13 avril - Sébastienne (Docelles) à Georges Cuny, son patron.- Monsieur sait déjà par Madame la nouvelle de mon mariage, mais je n’ai pas voulu manquer de l’en avertir moi-même. Le grand jour sera donc le 24 avril prochain, heureux anniversaire pour plusieurs autres ménages heureux dans la famille de mes Maîtres. Ce qui est très regrettable c’est que ce soit dans des temps aussi malheureux car je ne peux avoir aucun des membres de ma famille, mes frères sont à la guerre ainsi que le fils unique de Monsieur Claudon mon futur époux. Ceci nous fait bien de la peine mais nous n’y pouvons rien. Monsieur Claudon ne veut pas attendre plus longtemps parce qu’il a assez souffert me dit-il, il vit seul depuis la mort de sa première femme, il voit bien que la vie n’est pas faite pour vivre seul. Pour moi je m’en étais bien aperçue depuis longtemps mais j’en avais pris mon parti ne voyant pas cette vie comme but suprême. Maintenant que tout va changer pour moi, aurai-je un peu de bonheur, beaucoup me le souhaitent du fond du cœur.

 

J’ai été tout particulièrement touchée des attentions dont j’ai été l’objet chez Madame Boucher. Jusqu’à présent je n’avais pas eu de secret pour ma maîtresse et c’est elle qui a été consultée la première au sujet de la demande de Monsieur Claudon. Madame Boucher aussi m’a conseillé à accepter parce que mon futur mari m’a-t-elle dit est l’honnêteté en personne. Aussi n’ai-je eu aucune hésitation désirant depuis longtemps déjà un petit intérieur si modeste soit-il. C’est ainsi que je vais quitter pour toujours la maison de mes chers Maîtres auxquels j’étais bien attachée. Le bon Dieu l’a voulu ainsi sans doute. J’aurai encore le plaisir de revoir mes chers petits enfants chaque fois qu’ils viendront à Docelles. J’aurai moins de chagrin de les avoir quittés.

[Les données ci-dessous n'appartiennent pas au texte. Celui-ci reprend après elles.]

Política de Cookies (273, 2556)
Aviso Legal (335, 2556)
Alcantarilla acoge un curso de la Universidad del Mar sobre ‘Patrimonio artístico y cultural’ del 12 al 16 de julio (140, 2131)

Merci pour tous les bons soins et l’affection dont j’ai été si longtemps entourée dans la maison qui a été comme la mienne. Madame me fait beaucoup d’honneur et de plaisir en acceptant notre humble invitation. Les enfants viendront aussi. Monsieur voit que nous sommes bien gâtés tous les deux sans compter les petits cadeaux qui se préparent. André et Robert m’ont donné un superbe livre de mariage, les bons petits ont pris dans leur tirelire pour faire leur cadeau à Tété.

 

14 avril - Maurice Boucher (Angoulême) à Georges Cuny, son beau-frère.- Ta fête aura lieu dans neuf jours et tes enfants n’auront pas le bonheur de faire à leur papa chéri le compliment d’usage. Heureusement qu’ils sont assez grands et assez avancés pour t’écrire de ces bonnes petites choses d’enfants qui font tant de plaisir. Je quitte Angoulême le 24 crt pour aller passer deux jours à Docelles avant de rejoindre mon dépôt auquel je vais être rendu le 29 crt pour trois heures de l’après-midi. Les démarches que j’ai entreprises pour être affecté à une formation auto sont en bonnes voies, cependant si elles n’aboutissaient pas, j’ai appris par une voie indirecte que le commandant du dépôt veut me conserver jusqu’à la fin de la guerre, a-t-il dit, pour l’instruction des jeunes recrues. Donc de toute façon je ne reverrai pas la tranchée d’infanterie d’ici un certain temps tout au moins. Le séjour à Epinal aurait pour moi l’attrait de la proximité de Docelles, mais je préfèrerais cependant la première solution à la vie de garnison que me laisse entrevoir le séjour dans un dépôt. Enfin !

 

Paul L.J. a rapporté de Paris une nouvelle intéressante au plus haut point et venant de source absolument officielle. L’Italie entrera en danse avant la fin du mois. La France, l’Angleterre, La Russie lui donnent chacune 1 milliard et la France lui adjoint 300 000 hommes dont 200 000 sont concentrés à Salon et environ sous prétexte d’embarquement sur Gallipoli ou autres lieux et 100 000 à Dijon sous prétexte d’armée d’invasion en Alsace. C’est un peu cher, mais si cela pouvait avancer un peu nos affaires, ce ne le serait pas trop. Les 3 000 000 000 doivent être payés par mensualités d’ici la fin de l’année. Nous verrons si cette entrée en campagne se réalise dans les délais annoncés. Je le souhaite de tout mon cœur.

 

18 avril - Marie Molard (Chailly-Lausanne) à Georges Cuny, son frère.- Maman est bien malade et la tumeur existe et cette fois plus d’hésitation des docteurs, c’est cancéreux. Je ne puis t’énumérer toutes les misères de ma pauvre bien aimée. Grâce au bon Dieu elle n’a cependant pas les douleurs atroces qui en sont parfois les conséquences. Elle a tous les remèdes, les fortifiants nécessaires, trois sortes de piqûres, camphre, strychnine, fer et arséniate de soude. On ne peut faire davantage. A force de soins, piqûres et mille choses on la soutient mais hélas voir le mal progresser et ne pouvoir l’enrayer ! On fera tout ce qu’il est humainement possible pour sauver Maman. Germaine est pensionnaire à Berne depuis Pâques.

 

Gravures du Petit Journal - Supplément illustré - 18/04/1915 (N° 1269)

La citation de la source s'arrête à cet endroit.